═══ Records to process ═══

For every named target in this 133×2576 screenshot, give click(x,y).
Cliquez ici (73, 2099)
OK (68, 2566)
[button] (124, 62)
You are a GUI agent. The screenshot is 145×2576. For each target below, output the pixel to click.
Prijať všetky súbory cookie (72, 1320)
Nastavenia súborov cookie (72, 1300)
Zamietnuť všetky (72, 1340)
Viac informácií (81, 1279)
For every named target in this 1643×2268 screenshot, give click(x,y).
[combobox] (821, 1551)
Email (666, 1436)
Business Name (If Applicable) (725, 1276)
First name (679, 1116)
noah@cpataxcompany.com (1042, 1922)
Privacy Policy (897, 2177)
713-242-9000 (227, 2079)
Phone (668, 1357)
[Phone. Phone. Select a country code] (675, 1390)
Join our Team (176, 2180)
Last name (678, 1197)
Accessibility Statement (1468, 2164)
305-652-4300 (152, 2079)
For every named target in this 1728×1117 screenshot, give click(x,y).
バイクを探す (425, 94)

═══

### Instructions to follow:
Provide every line from the material that contains the word "cookie".

### Output below:
Prijať všetky súbory cookie (72, 1320)
Nastavenia súborov cookie (72, 1300)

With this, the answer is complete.